7 - Definition of strategies that help increase the industrial design’s legal protection on the market.
Should the industrial design registration be carried out only in the country in which you intend to market your innovation?
You must register the industrial design in all the countries to which you intend to export and distribute your innovations. You have six months from the date of the first national filing to carry out any registration in another country.
Is there a global industrial design registration?
No, this is why it is necessary to file the application in every country where you want to protect the aesthetic characteristics of your product, complying with the formalities of each jurisdiction.
To make this process more convenient, there is The Hague route, in which we file one single application that allows the extension of the industrial design protection to more than 65 territories.

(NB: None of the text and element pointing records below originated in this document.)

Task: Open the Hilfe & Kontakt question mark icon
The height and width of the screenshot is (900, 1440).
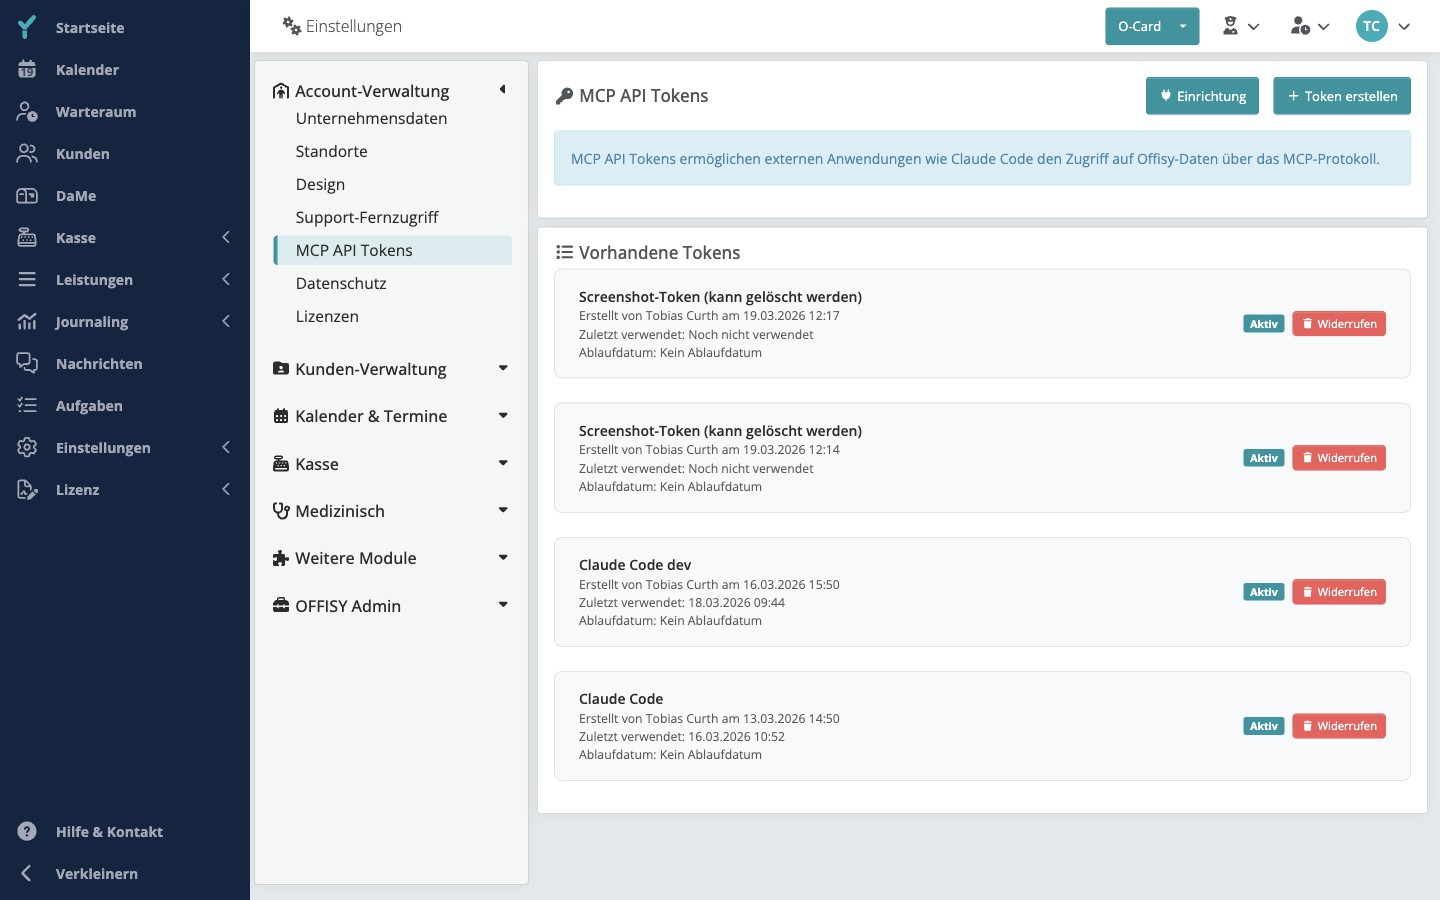Action: (27, 832)
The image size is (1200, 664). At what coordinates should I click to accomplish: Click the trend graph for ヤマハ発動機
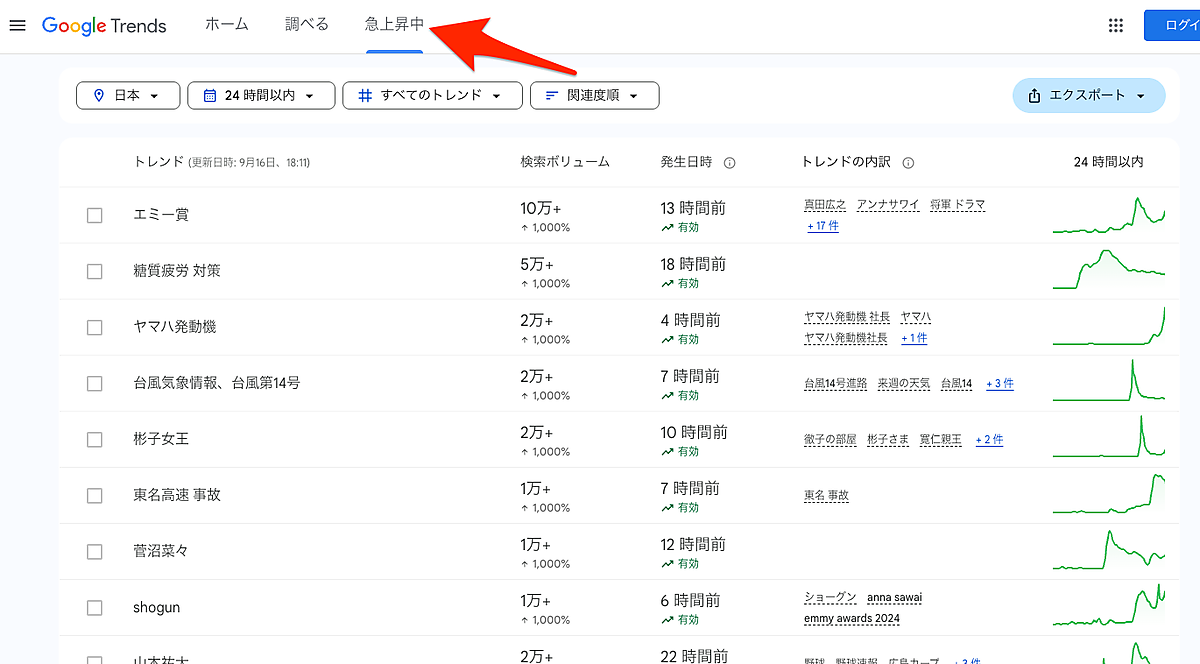coord(1108,327)
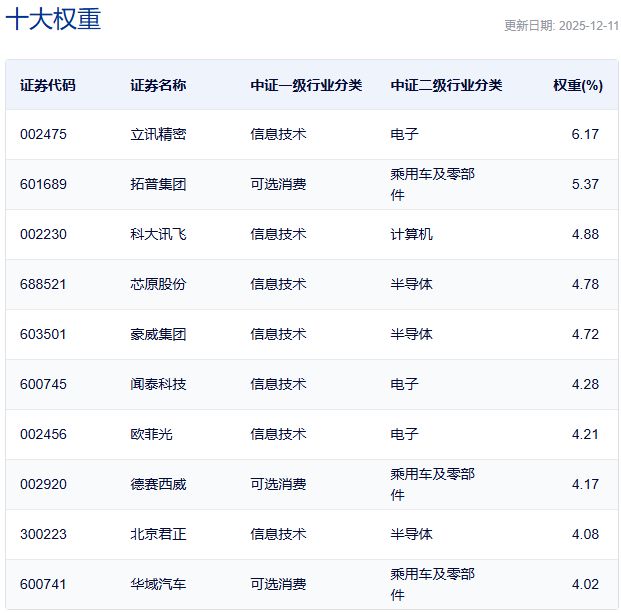This screenshot has width=621, height=613.
Task: Open the 科大讯飞 row entry
Action: pos(158,234)
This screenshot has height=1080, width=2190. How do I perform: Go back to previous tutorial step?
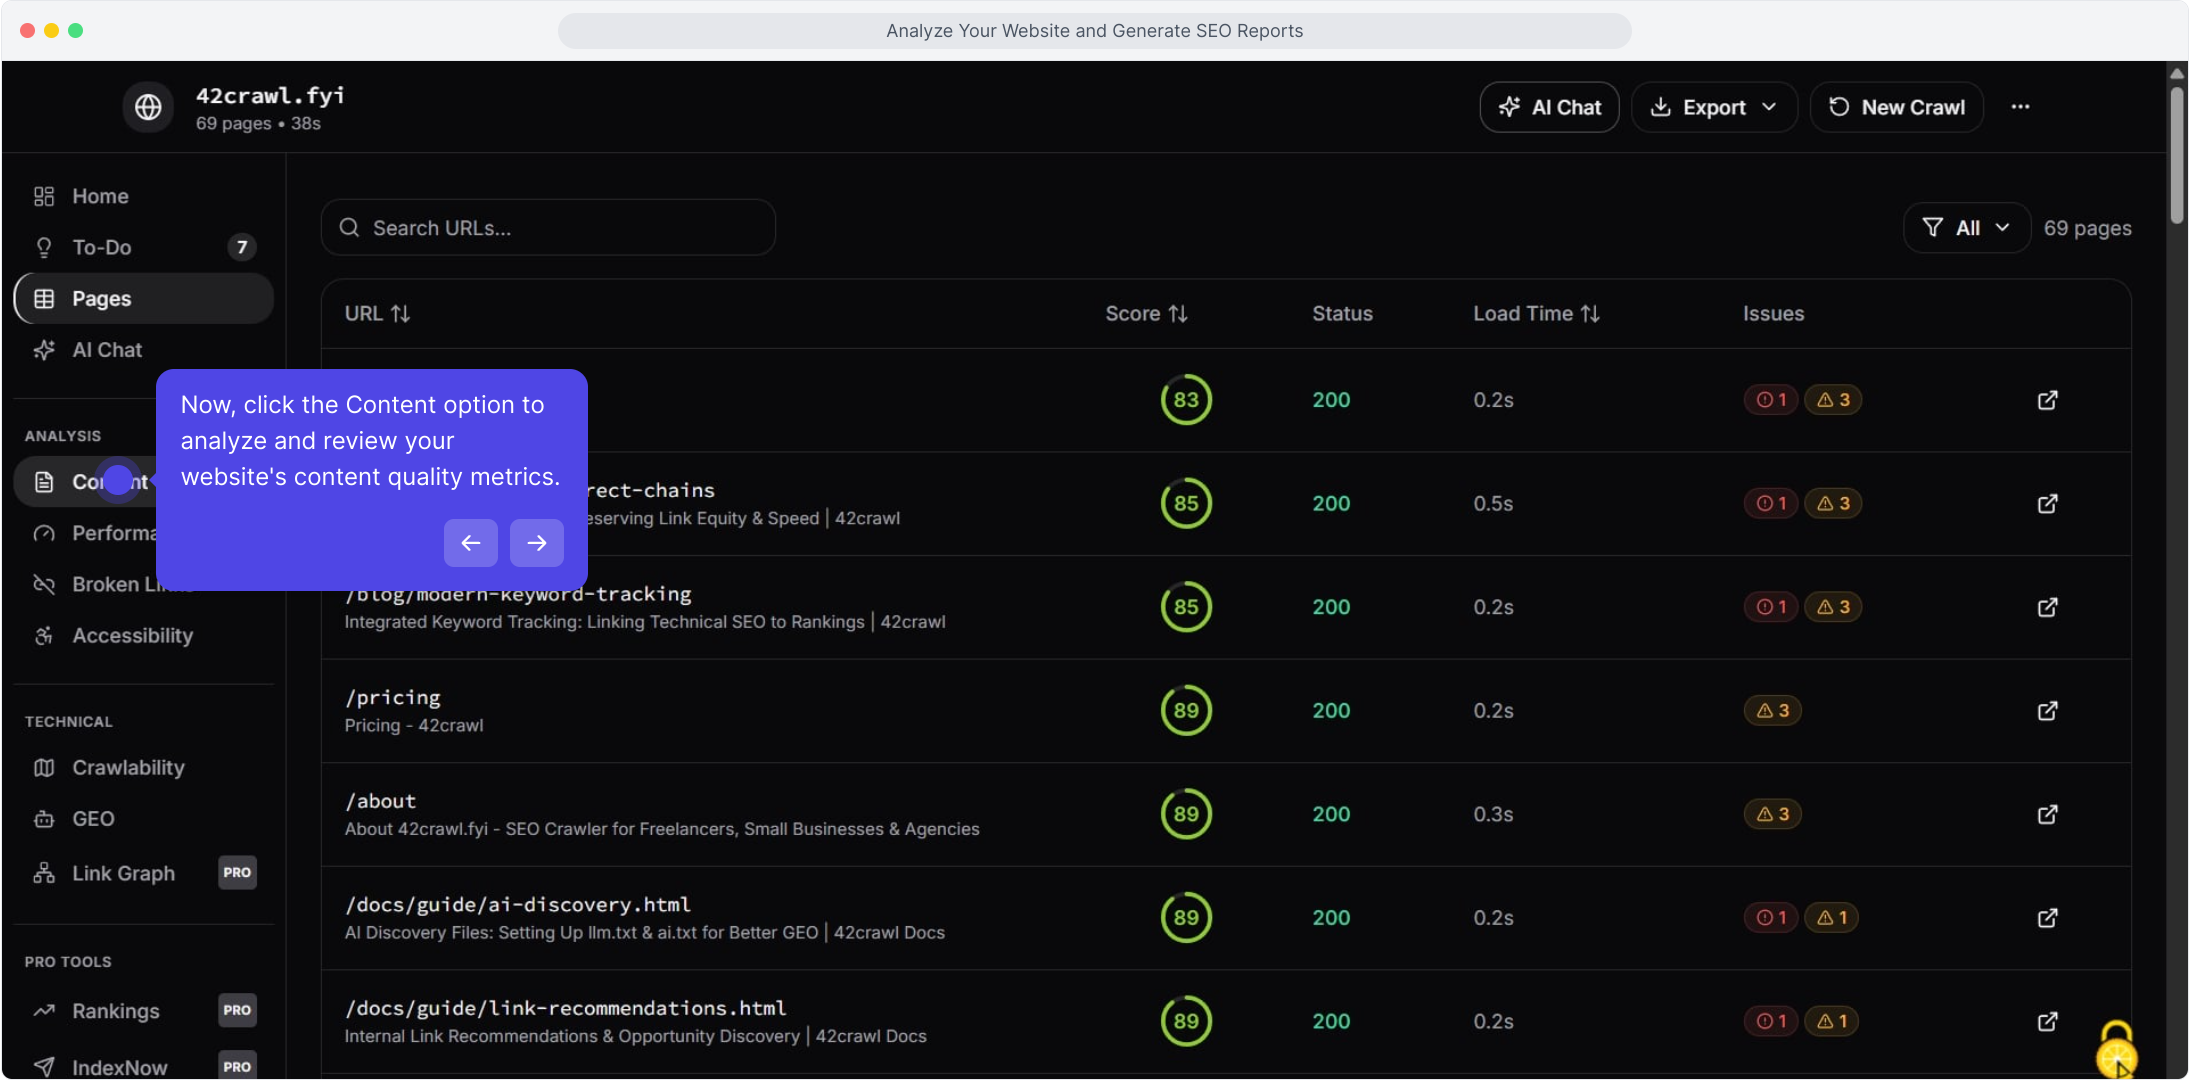tap(471, 543)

However, there are other options with a more regional focus. This is true in the case of the African Intellectual Property Organization (AIPO), in which it is possible to register an industrial design in all countries belonging to the Bangui Agreement; of the African Regional Intellectual Property Organization (ARIPO), which permits a single filing for all countries belonging to the Lusaka Agreement; of the Benelux Office for Intellectual Property (BOIP), where you register an industrial design in the three countries belonging to Benelux (Belgium, the Netherlands, and Luxembourg); and of the European Union Intellectual Property Office (EUIPO), in which it is possible to register an industrial design in the European Union member states.
How can you enforce your industrial design rights?
In the face of a harmful and illegal act, it may be necessary to resort to law enforcement agencies, customs, and courts. Penalties differ from country to country and they can be civil (compensation payments), criminal, or administrative in nature.